As we pass through the signal & get near the bus stop, people are struggling hard to find out which bus is approaching the stop. I watch through the window again & see the chaos in people to get into the bus. As if the crowd wasn’t enough in the bus, driver started screaming at the top of his voice, calling out the last stop of the bus. More & more people got into the bus. Ticket, exact change, some writing @ the back of the ticket etc continues. One of the person bought the ticket, but got down without paying the money to conductor. Conductor realized this after sometime & started checking the tickets of every person whom he suspected. I noticed that one lady was trying to help conductor. She says “bus door was not opened at all, so he must be in the bus only. Do you remember the shirt he was wearing”? Wow, yes, definitely yes, MEN ARE FROM MARS & WOMEN ARE FROM VENUS. Ladies try to give suggestions & help others even without asking them. But she was genuinely trying to help the conductor. Yes, I could make out that. Conductor suddenly changed his attitude & started showing his irritation & anger on other passengersJ. After seeing this, today I can appreciate if conductors & drivers lose their temper with passengers.

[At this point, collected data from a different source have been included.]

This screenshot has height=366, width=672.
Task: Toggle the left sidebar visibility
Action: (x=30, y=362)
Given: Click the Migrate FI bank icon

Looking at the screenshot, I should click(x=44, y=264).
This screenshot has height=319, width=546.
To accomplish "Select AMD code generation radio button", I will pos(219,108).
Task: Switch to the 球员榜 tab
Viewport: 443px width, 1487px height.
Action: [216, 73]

Lady who sat right opposite to me, started yawning & looks like she could not listen to those songs any more. She could not control her yawn. So she takes out a POLO- A mint with a Hole & she chews it slowly. It pepped her up. Looking at her, lady, who sat next to me, whom I thought was student initially started searching her bag & took out VICKS tablet – Vicks Ki goli lo, kich kich door karo!!!

Music continues in the bus, I see people tapping their feet, moving their body slowly to the music, some of them nodding their head to the music. Irritated conductor asks the driver to switch off the music & the driver does it to please his friend in the bus, as he is the only one who will travel with him throughout the day. A friend in need is a friend indeed.

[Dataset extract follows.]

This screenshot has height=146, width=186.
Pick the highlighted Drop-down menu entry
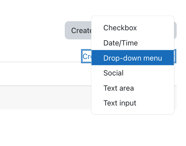pyautogui.click(x=133, y=58)
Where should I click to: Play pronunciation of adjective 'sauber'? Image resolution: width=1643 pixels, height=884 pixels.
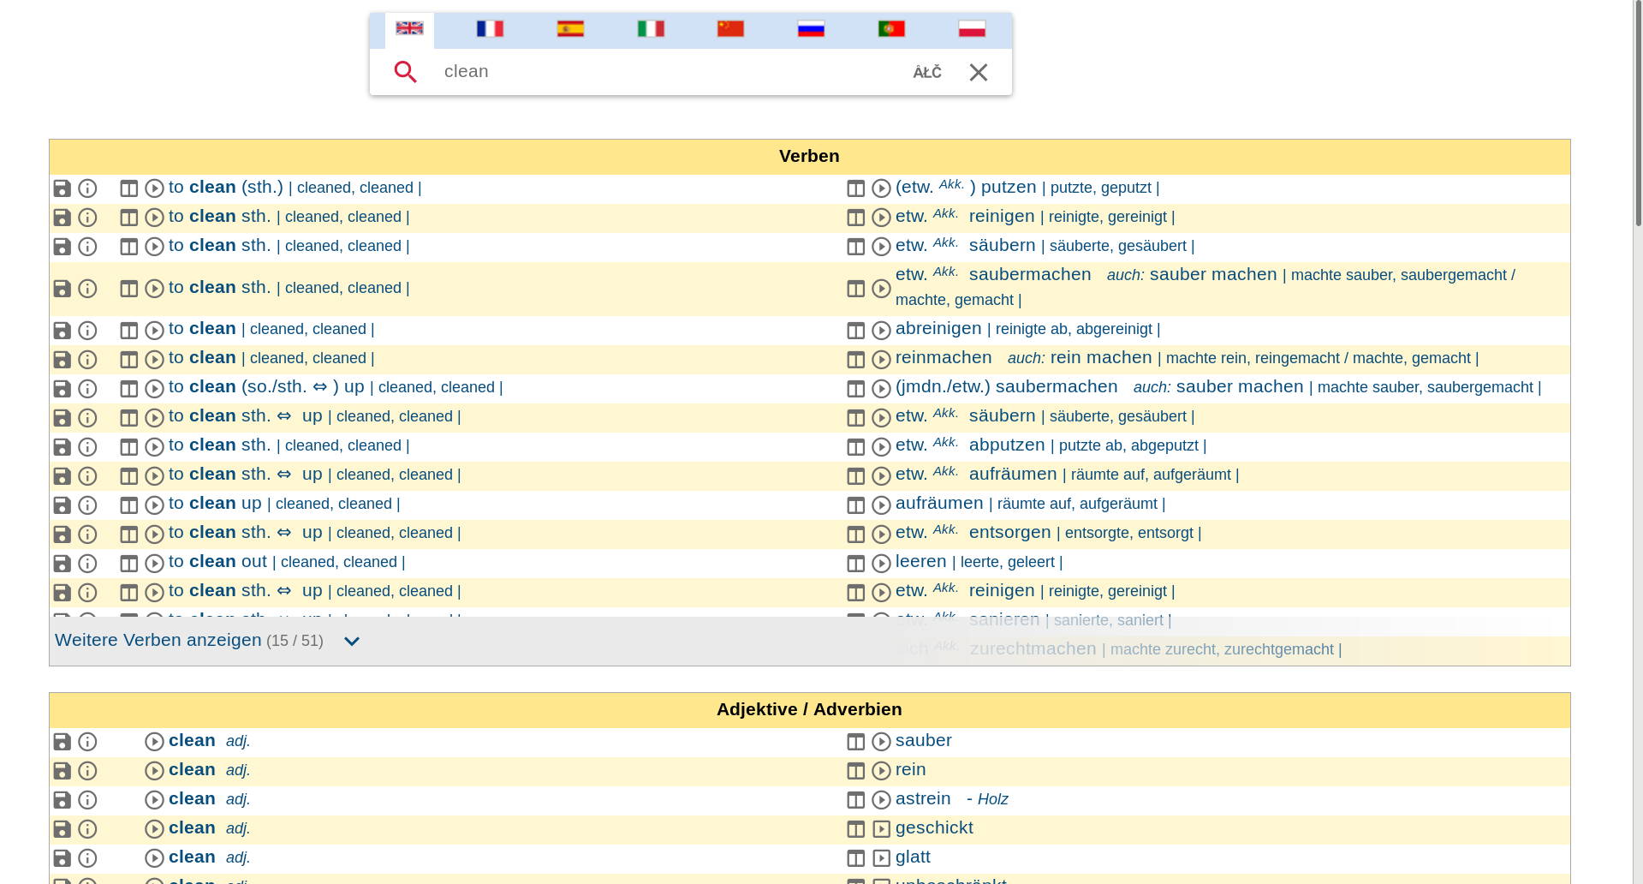coord(881,742)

I glance through the other end of the bus & find out that there was a lady whom I missed looking at the earlier time I spent in bus. She had her hands decorated with mehandi. Did she attend some function & come? Or has she applied mehandi for the festival round the corner? Or did she get engaged? Or is she going out for a marriage? No clue… But I must admit, her mehandi designs were definitely good J. She was busy reading some holy book. None of the disturbances in the bus seemed to affect her. What a concentration. Wow!!

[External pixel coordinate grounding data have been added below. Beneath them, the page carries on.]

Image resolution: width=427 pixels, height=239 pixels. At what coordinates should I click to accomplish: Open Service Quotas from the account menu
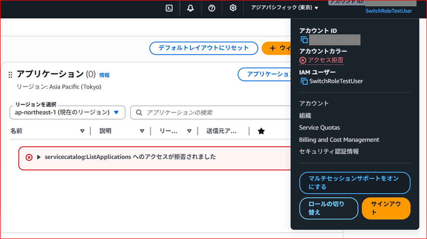tap(319, 127)
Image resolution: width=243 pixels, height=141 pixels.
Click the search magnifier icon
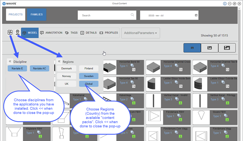click(x=132, y=15)
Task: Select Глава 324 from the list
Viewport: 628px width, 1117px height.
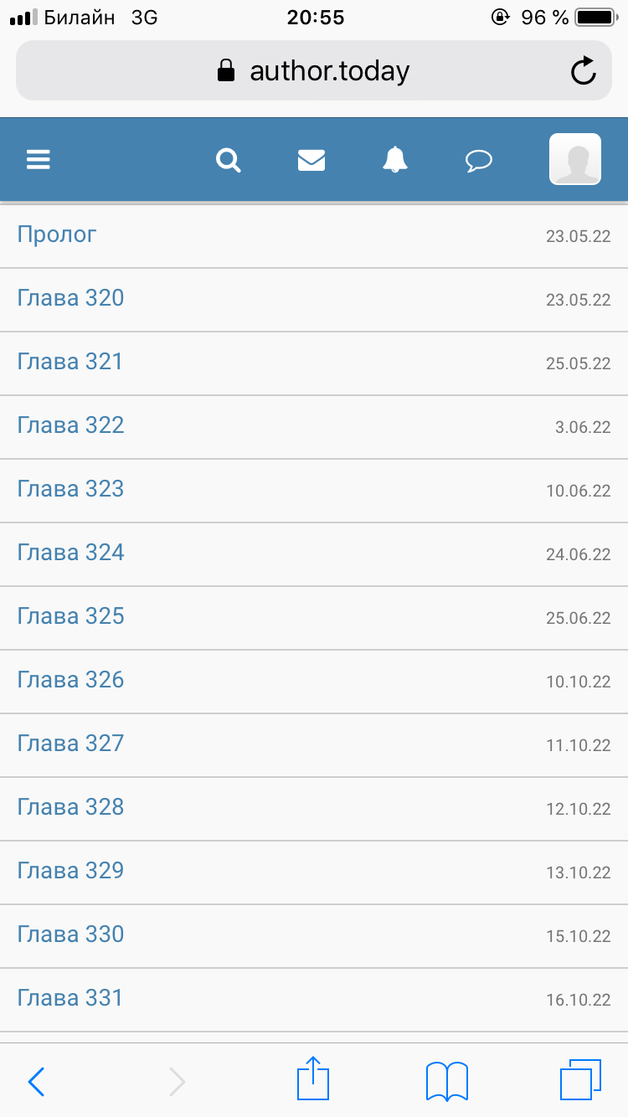Action: click(70, 553)
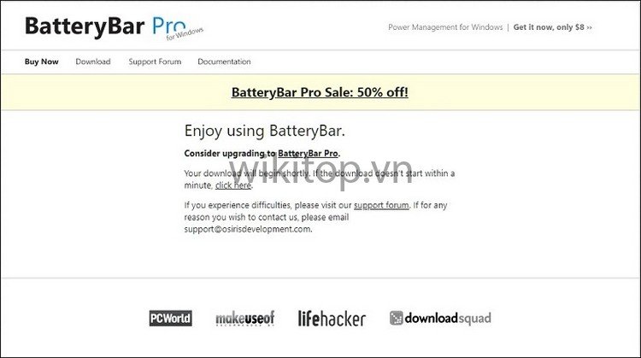Click the 'Power Management for Windows' tagline
Image resolution: width=641 pixels, height=358 pixels.
445,27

World is small. Indeed very small. A man who was sitting behind my seat recognized a lady & they both started conversing with each other. Started with hi, how are you? It then turned into some relative getting discharged in the hospital to work to their spouses… they spoke quite a bit.

Lady who sat next to me got down in her stop. Lady who was trying to help the conductor comes & sits next to me…Picks up her cell phone & calls someone. Then she calls her husband who is also in the bus & starts talking something to him again. In the next stop, girl with her batch ID of my previous company gets down. I realize that I need to get down too in the next stop as all others did. As I get ready to get off the bus, lady who helped the conductor few mins back & sat next to me, calls her husband & tells him, “come here, she will get down. You can sit here, right next to meJ”.

Like all others did, I also got off/ got down the bus at my stop. But before getting down, I made sure I looked back at all them once & smile at all of them to thank them for helping me try to observe them. Not sure even if one single person recognized that smile, the most beautiful curve one can ever have, as one of my close friends says, but it definitely made me feel good that I could smile at all those strangers. If one hour of travel in bus can give me such an awesome experience, imagine the amount of experience & thrill I would gain, if I travel the world…!!! I am sure I will sit & write a blog on the world travel experience too sometime sooner or laterJ.